## Task statement
The required response is the number of lines in the entries that include the word "label", with nothing added.

:: Dataset entries ::

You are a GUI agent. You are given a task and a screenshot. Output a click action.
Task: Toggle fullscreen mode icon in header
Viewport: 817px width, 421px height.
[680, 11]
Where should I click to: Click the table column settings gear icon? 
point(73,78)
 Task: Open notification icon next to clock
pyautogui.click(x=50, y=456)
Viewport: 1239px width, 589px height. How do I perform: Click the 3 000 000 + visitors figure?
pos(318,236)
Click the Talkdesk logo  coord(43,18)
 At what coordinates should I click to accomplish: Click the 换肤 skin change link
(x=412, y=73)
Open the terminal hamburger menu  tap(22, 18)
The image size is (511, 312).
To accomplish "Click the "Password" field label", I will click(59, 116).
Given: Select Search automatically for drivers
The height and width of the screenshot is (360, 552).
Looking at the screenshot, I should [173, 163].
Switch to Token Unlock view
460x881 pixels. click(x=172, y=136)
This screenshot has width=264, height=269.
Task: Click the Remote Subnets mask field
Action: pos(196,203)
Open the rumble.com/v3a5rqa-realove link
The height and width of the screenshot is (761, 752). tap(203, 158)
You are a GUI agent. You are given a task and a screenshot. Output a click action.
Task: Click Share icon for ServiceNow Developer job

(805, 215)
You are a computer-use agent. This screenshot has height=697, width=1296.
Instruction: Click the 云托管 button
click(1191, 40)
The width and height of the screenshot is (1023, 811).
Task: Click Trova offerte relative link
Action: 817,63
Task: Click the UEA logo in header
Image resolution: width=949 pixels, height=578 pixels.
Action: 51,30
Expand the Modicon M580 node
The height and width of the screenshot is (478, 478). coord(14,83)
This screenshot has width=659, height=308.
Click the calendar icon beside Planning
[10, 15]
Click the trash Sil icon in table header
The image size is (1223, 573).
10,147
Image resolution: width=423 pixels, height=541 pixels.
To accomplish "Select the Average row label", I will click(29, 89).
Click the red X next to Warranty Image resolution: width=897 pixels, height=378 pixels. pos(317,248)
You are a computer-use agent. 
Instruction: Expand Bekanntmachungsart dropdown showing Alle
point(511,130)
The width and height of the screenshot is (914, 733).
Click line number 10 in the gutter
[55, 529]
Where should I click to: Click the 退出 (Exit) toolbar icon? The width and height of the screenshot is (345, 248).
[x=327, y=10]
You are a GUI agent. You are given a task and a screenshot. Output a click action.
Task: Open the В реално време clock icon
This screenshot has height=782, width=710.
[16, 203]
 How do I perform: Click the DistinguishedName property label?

:::

## Answer section
3